Retype the entries below word for word, from the line that contains "Screen dimensions: 816x558" through the line that contains "(x=287, y=122)", both included.
====== Input for this task ======
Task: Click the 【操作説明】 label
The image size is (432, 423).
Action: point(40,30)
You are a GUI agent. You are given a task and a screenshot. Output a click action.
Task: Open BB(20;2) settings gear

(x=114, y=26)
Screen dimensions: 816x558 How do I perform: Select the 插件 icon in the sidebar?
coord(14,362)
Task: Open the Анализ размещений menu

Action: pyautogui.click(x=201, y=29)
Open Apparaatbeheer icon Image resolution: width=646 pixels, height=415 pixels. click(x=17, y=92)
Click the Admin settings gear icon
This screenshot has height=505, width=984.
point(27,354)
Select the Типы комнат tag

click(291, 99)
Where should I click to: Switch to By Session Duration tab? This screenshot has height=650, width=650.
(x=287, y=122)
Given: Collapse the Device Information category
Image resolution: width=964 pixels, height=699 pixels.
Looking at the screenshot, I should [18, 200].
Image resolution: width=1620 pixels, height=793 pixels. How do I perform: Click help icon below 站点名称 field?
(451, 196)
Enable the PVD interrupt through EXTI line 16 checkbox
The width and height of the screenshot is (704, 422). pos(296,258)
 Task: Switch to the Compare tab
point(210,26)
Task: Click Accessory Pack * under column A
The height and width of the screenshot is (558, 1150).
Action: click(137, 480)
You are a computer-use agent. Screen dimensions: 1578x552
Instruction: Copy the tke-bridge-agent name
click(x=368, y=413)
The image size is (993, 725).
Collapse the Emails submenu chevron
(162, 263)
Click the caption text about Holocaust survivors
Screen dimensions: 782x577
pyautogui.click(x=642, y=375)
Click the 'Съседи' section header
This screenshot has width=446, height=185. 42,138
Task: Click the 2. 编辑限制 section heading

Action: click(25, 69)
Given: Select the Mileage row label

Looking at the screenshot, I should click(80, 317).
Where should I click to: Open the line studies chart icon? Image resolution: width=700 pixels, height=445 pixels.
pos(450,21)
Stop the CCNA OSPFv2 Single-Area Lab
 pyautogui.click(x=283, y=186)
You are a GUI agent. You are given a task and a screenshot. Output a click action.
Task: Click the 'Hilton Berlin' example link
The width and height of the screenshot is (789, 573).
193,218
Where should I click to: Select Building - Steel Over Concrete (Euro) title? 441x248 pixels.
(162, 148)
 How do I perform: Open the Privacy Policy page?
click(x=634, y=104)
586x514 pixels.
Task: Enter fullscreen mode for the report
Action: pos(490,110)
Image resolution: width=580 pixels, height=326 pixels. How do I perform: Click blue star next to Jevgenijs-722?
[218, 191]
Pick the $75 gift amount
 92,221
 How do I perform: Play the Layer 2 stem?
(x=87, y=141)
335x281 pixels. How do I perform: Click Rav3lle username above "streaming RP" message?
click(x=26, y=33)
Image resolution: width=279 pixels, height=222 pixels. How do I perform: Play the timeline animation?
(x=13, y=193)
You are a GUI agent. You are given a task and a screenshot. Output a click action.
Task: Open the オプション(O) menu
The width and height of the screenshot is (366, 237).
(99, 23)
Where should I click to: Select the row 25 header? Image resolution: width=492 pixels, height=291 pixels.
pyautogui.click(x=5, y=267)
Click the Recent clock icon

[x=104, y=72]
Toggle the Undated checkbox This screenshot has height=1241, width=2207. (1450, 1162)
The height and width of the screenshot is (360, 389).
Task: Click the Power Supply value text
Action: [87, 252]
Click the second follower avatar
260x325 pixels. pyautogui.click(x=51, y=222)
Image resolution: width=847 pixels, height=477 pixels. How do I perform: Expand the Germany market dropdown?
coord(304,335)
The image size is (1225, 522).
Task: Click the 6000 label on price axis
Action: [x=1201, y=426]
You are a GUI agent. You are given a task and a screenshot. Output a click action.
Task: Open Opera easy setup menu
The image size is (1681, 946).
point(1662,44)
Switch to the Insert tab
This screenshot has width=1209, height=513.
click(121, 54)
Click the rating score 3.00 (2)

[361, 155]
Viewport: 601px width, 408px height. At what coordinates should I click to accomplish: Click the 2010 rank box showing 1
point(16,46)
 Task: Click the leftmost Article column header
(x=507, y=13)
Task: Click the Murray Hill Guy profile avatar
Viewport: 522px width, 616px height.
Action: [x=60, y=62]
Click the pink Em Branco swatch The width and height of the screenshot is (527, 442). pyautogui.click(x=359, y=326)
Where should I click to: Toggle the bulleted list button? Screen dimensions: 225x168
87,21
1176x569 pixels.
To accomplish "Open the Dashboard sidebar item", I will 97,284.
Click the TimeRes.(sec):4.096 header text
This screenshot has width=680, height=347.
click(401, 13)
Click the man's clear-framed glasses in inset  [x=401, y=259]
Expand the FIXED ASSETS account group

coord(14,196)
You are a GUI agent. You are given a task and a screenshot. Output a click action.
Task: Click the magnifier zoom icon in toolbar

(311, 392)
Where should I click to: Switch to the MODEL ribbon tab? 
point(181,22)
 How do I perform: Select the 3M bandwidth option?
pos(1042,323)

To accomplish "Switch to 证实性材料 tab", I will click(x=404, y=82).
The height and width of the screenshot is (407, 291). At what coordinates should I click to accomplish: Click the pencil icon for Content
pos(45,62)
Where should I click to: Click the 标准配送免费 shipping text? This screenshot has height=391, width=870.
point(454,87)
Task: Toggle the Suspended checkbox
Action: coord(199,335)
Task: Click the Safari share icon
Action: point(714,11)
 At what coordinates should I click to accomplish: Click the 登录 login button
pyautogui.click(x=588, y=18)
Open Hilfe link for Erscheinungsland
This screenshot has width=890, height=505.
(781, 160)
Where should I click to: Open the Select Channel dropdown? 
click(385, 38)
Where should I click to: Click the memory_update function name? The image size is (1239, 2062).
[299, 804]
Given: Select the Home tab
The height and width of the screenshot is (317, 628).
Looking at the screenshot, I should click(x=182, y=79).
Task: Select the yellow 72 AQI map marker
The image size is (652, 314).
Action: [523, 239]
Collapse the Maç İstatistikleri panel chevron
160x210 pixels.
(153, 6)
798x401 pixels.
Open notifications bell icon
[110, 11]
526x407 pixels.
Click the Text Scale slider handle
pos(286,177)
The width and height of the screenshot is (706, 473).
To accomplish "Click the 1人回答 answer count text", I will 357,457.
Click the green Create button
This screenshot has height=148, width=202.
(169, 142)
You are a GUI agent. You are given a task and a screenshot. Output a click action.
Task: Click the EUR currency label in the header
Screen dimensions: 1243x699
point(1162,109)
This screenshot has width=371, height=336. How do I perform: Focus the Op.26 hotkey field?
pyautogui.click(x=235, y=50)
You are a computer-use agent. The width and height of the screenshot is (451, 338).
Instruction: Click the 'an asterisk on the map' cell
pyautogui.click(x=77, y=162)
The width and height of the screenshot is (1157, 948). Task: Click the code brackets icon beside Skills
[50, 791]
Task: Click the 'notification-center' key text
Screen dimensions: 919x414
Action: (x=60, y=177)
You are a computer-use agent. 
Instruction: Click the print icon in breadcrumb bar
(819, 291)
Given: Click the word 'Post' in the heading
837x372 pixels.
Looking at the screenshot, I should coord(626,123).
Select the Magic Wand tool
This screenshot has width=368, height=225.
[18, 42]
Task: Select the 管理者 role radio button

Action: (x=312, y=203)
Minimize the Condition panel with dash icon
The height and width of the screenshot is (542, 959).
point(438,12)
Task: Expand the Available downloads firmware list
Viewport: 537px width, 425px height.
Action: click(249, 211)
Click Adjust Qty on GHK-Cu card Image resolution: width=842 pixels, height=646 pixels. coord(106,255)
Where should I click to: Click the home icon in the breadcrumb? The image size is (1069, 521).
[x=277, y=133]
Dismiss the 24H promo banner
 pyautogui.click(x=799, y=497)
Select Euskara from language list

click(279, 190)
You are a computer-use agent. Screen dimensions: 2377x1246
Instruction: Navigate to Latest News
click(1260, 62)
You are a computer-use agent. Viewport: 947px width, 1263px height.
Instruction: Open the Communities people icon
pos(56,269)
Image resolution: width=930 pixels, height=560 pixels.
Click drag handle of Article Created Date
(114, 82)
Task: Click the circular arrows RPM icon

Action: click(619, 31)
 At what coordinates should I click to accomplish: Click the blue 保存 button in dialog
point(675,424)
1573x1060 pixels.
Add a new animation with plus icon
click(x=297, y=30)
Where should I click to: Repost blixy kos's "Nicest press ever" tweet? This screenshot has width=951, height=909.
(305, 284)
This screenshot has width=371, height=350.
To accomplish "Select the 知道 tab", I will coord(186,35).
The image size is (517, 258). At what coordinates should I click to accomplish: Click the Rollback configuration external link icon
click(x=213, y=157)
======
Output for this task —
Screen dimensions: 816x558 How do I perform: Select the 插件 icon in the sidebar?
coord(14,362)
Task: Open the Анализ размещений menu

Action: pyautogui.click(x=201, y=29)
Open Apparaatbeheer icon Image resolution: width=646 pixels, height=415 pixels. click(x=17, y=92)
Click the Admin settings gear icon
This screenshot has height=505, width=984.
point(27,354)
Select the Типы комнат tag

click(291, 99)
Where should I click to: Switch to By Session Duration tab? This screenshot has height=650, width=650.
(x=287, y=122)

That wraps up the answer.